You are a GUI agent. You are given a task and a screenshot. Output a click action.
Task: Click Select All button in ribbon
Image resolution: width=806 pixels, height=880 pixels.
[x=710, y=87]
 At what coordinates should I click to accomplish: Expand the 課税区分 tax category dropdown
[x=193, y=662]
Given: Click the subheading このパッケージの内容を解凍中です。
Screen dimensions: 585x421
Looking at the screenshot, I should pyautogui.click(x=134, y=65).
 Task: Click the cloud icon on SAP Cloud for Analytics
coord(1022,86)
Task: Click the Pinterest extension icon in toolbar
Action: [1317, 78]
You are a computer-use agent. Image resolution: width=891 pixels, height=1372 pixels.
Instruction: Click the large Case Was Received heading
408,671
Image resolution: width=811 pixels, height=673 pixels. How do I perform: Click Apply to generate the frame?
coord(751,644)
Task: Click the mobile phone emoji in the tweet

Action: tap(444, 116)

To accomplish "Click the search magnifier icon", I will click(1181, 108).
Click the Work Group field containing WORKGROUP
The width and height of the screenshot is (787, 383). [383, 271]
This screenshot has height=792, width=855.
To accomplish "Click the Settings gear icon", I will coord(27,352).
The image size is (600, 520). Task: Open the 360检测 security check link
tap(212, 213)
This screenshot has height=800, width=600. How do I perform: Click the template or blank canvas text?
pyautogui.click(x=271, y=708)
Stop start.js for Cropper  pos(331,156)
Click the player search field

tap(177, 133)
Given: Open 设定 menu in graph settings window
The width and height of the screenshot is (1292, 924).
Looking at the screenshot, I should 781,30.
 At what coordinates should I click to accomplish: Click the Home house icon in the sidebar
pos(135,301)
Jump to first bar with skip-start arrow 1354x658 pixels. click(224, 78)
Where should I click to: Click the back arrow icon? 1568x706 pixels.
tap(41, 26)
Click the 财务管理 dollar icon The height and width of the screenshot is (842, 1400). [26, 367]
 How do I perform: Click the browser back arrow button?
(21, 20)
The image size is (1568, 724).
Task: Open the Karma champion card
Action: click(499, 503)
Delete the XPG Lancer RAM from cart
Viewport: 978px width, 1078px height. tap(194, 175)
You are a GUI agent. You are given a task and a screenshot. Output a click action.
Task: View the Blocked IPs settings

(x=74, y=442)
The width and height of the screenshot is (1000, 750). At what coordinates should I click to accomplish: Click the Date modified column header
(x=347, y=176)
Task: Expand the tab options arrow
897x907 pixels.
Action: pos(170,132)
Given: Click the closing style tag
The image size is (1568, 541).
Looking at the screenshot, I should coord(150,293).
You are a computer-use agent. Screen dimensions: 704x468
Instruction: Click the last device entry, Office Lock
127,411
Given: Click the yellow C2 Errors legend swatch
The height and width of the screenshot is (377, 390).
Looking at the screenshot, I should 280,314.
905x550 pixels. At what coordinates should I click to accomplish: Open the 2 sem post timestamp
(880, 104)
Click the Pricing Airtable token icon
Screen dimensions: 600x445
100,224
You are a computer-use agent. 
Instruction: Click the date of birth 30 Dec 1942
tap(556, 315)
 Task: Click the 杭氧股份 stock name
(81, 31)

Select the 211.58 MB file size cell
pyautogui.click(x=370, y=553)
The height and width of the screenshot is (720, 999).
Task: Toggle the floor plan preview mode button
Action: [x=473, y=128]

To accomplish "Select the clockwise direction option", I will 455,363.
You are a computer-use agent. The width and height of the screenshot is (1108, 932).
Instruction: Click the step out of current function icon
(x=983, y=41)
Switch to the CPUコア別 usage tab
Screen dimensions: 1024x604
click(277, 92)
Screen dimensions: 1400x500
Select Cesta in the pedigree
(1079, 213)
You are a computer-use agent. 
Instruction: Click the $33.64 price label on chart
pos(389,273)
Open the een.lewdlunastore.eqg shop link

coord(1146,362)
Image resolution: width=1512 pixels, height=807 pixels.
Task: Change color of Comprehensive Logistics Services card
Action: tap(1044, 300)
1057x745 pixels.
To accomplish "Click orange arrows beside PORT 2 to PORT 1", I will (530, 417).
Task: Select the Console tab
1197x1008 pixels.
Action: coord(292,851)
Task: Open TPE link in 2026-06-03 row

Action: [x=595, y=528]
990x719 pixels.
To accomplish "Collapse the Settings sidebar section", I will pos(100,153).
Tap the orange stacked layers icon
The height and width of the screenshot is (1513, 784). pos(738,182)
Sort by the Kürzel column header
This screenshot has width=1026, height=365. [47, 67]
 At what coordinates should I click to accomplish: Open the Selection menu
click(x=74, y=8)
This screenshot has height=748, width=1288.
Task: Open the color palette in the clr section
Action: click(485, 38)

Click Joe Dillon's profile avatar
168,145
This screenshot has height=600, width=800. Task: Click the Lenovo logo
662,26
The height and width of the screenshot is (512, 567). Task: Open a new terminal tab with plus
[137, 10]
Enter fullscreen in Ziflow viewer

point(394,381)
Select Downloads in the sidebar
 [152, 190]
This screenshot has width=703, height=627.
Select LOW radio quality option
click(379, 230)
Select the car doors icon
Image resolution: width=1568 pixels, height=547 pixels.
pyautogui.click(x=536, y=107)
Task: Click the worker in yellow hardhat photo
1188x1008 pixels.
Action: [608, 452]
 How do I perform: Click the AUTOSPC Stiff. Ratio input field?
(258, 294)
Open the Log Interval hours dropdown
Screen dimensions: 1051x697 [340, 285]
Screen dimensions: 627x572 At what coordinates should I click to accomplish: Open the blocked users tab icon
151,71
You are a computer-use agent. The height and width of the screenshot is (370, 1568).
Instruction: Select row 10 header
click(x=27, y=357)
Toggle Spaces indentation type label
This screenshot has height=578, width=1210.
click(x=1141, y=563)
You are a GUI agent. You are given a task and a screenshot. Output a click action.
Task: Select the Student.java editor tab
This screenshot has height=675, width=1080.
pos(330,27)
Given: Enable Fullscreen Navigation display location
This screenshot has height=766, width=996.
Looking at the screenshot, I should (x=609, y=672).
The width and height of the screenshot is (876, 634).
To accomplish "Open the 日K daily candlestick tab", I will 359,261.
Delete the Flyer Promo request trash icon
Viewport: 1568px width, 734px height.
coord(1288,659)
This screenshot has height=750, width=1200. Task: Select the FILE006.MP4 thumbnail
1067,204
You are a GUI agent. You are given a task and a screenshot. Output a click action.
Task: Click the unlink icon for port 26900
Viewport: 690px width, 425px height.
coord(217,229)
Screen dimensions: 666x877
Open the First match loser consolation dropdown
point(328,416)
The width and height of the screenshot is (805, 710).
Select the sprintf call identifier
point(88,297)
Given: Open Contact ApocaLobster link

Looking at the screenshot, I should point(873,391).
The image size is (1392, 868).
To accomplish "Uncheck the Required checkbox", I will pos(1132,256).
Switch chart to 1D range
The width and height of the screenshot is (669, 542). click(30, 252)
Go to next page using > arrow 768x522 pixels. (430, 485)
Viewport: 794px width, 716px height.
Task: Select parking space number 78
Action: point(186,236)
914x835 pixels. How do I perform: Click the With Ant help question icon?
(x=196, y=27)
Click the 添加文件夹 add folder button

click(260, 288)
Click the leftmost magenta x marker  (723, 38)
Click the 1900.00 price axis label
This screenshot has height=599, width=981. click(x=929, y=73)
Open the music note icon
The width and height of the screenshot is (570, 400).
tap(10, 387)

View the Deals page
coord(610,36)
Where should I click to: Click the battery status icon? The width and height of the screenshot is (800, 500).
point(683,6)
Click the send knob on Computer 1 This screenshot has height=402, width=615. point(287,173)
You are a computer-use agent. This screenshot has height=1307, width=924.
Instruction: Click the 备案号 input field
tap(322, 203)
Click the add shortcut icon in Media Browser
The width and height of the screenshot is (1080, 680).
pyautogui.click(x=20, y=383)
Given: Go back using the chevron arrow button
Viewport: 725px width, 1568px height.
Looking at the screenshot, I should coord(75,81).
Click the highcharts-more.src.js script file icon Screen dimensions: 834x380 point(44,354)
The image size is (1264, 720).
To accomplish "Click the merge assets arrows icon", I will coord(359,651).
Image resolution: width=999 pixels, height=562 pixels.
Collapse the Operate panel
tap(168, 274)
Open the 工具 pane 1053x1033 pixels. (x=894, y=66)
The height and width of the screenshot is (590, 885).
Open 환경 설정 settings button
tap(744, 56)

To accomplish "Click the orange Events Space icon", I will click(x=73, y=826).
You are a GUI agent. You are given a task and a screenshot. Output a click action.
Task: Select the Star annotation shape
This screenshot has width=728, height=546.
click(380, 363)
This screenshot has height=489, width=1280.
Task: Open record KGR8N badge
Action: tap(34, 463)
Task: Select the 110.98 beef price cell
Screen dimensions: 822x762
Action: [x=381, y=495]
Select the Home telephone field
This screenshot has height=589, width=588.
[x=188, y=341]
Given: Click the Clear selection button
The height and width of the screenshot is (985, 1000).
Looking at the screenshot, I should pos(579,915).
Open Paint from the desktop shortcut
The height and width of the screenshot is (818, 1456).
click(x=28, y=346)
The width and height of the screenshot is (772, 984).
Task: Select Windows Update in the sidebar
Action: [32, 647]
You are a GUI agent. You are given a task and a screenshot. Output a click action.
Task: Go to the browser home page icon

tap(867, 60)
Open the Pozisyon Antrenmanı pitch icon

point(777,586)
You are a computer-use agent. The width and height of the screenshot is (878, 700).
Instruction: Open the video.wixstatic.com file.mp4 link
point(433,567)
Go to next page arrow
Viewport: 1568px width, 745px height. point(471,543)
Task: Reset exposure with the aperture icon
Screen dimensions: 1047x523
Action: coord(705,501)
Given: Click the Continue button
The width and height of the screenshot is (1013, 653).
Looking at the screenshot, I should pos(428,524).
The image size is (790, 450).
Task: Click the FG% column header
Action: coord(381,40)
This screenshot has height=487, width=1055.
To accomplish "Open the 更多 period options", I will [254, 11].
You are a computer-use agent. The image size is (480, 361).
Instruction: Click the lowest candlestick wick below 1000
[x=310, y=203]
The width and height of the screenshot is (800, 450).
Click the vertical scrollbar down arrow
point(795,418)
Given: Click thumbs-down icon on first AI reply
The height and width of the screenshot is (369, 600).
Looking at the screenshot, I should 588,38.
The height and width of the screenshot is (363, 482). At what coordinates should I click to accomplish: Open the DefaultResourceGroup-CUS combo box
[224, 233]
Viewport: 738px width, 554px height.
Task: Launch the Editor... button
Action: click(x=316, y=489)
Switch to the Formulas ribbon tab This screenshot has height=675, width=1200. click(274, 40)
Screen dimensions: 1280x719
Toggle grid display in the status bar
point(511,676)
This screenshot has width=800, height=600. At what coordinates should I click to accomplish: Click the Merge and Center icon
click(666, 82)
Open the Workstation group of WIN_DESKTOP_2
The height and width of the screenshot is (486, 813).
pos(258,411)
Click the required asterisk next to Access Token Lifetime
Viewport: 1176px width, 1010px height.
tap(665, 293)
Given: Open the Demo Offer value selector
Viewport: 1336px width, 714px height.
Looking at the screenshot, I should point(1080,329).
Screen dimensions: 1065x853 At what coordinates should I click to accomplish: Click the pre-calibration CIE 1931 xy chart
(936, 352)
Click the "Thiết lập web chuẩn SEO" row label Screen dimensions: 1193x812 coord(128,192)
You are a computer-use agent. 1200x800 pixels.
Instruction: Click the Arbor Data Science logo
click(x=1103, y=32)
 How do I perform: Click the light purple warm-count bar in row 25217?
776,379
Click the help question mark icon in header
#####
Please copy, exactly and with nothing else, the lines above beginning at the line that has "Click the vertical scrollbar down arrow" and ending with the line that has "You are a computer-use agent. 1200x800".

Click the vertical scrollbar down arrow
point(795,418)
Given: Click thumbs-down icon on first AI reply
The height and width of the screenshot is (369, 600).
Looking at the screenshot, I should 588,38.
The height and width of the screenshot is (363, 482). At what coordinates should I click to accomplish: Open the DefaultResourceGroup-CUS combo box
[224, 233]
Viewport: 738px width, 554px height.
Task: Launch the Editor... button
Action: click(x=316, y=489)
Switch to the Formulas ribbon tab This screenshot has height=675, width=1200. click(274, 40)
Screen dimensions: 1280x719
Toggle grid display in the status bar
point(511,676)
This screenshot has width=800, height=600. At what coordinates should I click to accomplish: Click the Merge and Center icon
click(666, 82)
Open the Workstation group of WIN_DESKTOP_2
The height and width of the screenshot is (486, 813).
pos(258,411)
Click the required asterisk next to Access Token Lifetime
Viewport: 1176px width, 1010px height.
tap(665, 293)
Given: Open the Demo Offer value selector
Viewport: 1336px width, 714px height.
Looking at the screenshot, I should point(1080,329).
Screen dimensions: 1065x853 At what coordinates should I click to accomplish: Click the pre-calibration CIE 1931 xy chart
(936, 352)
Click the "Thiết lập web chuẩn SEO" row label Screen dimensions: 1193x812 coord(128,192)
You are a computer-use agent. 1200x800 pixels.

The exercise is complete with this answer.